お父様が画家で貧しいながら、たくさんの絵にふれ、19世紀から20世紀はじめのヨーロッパ絵画の洗礼もうけ、どんな絵がいいか、見る目には自信があった。自分も絵が好きで、絵の学校へ進学。卒業後、版画の勉強に通った版画協会ではやばやと賞をもらったりして、絵本の出版社「こぐま社」を紹介され、はじめて描いた絵本が『ボタンのくに』それが評判がよく、次に描いたのが『まこちゃんのおたんじょうび』そして3作目が今「飛ぶ魚」で原画展示中の『わたしのワンピース』。これははじめ評価が低くなかなか売れないで、5年めくらいからやっと売れはじめた。自分としては、ストーリーというより、絵で語る絵本を作りたくて、真四角の中に三角形がある、その形をはじめに描いたといわれていました。この絵で物語るという飛躍は当時としては新しすぎたのでしょうか。発行年から47年たった今も、子どもたちが大好きな絵本なのに不思議です。大人がこれは?と首をかしげても子どもたちが大好きな絵本はずっと残っていくという見本ですね。当時は絵描きさんの権利というものはほとんど認められていなかったので、本の印税をちゃんと設定するようにという運動を『童美連』という組織でやってこられたお話もされました。基本的にずうっと絵本を書いてこられるいい時代にいたと思います、とおっしゃっていました。

 西巻さんは自伝の本は書かれていないので、はじめてお聞きすることもいっぱいで、ほんとうに貴重な体験でした。その後お会いした方々も口々にほんとにいいお話がきく

ことができてよかった、とか、小さい時から大好きな絵本、あこがれの西巻茅子さんにお会いできて、夢のよう、といわれていた方にたくさんお会いしました。

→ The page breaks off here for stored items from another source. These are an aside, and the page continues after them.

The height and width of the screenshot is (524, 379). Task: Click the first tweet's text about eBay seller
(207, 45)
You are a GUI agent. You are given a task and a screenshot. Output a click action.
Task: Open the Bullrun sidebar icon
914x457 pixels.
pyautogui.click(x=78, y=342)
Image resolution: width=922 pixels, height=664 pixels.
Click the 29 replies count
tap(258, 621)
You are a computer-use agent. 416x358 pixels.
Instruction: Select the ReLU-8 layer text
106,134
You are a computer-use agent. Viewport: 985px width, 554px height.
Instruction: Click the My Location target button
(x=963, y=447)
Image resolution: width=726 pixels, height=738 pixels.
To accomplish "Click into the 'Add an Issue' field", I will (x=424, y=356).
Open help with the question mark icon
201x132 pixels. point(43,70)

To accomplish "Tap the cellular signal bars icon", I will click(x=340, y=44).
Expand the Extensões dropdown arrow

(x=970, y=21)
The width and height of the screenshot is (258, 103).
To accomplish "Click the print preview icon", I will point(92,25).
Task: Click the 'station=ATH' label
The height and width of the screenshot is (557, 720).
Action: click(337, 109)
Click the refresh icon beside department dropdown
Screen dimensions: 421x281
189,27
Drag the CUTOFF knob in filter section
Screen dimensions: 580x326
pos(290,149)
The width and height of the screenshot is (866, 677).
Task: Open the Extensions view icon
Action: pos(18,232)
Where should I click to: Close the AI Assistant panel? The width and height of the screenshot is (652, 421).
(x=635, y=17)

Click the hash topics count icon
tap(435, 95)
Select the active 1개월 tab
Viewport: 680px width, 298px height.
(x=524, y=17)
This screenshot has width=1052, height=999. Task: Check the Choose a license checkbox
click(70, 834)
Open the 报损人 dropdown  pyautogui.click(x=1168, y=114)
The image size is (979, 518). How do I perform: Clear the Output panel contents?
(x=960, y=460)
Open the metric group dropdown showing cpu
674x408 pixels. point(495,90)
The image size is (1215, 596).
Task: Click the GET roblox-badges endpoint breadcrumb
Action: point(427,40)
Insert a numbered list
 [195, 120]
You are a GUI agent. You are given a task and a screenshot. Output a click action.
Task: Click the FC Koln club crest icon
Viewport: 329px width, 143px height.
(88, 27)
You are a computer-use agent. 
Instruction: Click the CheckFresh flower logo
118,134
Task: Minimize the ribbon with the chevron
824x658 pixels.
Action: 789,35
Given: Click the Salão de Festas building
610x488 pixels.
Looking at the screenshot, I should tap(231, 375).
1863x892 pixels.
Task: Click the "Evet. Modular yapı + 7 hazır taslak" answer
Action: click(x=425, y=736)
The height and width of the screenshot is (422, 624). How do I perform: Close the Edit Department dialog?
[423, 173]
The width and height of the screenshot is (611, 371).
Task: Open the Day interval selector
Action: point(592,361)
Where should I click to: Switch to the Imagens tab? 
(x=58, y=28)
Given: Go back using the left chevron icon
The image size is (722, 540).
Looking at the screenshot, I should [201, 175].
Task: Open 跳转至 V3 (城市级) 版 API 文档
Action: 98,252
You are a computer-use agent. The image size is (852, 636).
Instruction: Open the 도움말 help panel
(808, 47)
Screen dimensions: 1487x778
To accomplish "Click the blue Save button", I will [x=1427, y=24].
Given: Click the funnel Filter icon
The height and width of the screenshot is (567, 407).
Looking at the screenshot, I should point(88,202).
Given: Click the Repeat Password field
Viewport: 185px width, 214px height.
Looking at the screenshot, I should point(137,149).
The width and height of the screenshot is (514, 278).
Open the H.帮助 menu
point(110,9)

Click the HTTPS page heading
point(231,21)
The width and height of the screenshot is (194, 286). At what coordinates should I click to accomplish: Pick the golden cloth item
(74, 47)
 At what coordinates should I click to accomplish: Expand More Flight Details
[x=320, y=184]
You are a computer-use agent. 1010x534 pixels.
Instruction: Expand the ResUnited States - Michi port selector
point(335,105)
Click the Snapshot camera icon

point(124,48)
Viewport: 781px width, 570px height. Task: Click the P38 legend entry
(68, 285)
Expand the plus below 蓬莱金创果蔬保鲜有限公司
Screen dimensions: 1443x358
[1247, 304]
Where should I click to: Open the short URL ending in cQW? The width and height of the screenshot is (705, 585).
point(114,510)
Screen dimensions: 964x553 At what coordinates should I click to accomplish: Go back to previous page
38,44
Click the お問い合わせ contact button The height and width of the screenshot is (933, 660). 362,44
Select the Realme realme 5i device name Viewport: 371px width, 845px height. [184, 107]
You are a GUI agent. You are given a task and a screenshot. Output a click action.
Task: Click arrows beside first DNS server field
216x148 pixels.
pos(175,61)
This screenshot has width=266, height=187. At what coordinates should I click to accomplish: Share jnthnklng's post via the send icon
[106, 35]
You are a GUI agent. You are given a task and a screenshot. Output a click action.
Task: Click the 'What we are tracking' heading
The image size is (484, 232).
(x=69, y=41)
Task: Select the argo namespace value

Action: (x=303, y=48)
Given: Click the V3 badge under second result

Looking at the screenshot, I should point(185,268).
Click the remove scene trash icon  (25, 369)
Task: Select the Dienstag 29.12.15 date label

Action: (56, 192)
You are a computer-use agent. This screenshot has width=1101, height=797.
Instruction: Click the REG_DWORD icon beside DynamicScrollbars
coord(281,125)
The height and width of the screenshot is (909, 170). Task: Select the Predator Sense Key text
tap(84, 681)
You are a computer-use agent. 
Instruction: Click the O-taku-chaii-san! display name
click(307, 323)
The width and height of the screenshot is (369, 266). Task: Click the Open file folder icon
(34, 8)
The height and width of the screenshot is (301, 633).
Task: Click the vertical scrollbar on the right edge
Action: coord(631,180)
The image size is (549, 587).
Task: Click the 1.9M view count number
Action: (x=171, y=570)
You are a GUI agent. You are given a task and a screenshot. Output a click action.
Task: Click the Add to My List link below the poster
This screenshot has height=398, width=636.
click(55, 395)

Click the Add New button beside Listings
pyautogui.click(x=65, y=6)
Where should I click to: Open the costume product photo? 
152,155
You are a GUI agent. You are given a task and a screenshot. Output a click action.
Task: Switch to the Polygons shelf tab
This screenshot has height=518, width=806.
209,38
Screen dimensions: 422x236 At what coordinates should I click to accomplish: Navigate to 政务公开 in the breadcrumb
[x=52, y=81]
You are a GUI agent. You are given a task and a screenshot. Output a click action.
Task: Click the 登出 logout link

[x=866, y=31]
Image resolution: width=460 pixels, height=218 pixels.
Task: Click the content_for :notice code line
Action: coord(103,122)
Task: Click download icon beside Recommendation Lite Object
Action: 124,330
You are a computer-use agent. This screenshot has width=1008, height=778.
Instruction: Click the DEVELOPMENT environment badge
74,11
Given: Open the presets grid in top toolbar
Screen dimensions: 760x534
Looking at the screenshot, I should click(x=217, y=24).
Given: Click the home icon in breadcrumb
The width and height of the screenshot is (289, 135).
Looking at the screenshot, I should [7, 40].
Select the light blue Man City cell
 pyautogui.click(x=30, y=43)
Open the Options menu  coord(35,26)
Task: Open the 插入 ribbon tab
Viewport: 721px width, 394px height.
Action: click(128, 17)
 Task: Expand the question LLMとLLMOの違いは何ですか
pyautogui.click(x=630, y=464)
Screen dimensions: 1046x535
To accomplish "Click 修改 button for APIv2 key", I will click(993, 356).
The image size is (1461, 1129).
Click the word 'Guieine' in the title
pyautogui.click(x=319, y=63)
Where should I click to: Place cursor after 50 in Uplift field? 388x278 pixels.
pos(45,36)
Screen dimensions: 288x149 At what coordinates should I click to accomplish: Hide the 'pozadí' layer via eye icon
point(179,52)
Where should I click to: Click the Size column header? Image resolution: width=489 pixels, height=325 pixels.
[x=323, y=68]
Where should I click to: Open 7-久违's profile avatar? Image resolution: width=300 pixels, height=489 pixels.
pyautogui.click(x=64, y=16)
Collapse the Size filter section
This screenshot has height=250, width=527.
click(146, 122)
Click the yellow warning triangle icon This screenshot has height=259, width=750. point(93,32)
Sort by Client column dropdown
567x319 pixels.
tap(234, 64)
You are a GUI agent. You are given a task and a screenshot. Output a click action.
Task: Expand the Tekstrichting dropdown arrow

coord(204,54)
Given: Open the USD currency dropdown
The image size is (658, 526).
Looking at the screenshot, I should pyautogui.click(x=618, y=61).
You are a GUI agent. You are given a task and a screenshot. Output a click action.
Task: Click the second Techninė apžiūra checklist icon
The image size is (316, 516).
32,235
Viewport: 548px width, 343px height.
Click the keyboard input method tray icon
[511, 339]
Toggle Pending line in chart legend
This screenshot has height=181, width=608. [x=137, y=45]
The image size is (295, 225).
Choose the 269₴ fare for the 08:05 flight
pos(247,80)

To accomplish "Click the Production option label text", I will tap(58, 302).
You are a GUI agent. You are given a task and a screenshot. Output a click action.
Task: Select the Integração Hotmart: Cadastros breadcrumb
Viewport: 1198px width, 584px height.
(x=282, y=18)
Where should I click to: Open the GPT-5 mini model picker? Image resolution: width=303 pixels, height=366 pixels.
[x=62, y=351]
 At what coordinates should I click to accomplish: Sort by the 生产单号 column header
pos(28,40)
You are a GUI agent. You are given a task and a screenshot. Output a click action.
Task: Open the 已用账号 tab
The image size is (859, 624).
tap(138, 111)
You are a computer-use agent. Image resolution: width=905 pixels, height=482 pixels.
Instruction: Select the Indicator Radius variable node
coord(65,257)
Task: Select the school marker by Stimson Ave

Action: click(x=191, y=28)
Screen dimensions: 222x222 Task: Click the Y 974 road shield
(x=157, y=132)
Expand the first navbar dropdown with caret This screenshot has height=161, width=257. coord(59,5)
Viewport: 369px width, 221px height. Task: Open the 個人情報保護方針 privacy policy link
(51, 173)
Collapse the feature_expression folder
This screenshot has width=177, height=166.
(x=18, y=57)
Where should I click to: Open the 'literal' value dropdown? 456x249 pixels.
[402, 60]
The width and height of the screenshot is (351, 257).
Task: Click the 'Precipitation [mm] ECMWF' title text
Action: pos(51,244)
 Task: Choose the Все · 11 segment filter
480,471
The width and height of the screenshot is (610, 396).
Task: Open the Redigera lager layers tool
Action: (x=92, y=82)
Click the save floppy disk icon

 わたしはテラスのむこうにオレンジ色のみかんが輝くこの季節に、西巻茅子さんを『飛ぶ魚」にお迎えできてとてもうれしく幸せでした。西巻さんの落ち着いたあたたかいたたずまいと初々しくりんとした絵が大好きです。そして貴重なお話しをこんなふうに語って下さった上、夕方寒くなったテラスで、長い列ができてしまったのに、お一人お一人に丁寧な絵つきのサインをしてくださって、ほんとうに感謝でいっぱいです。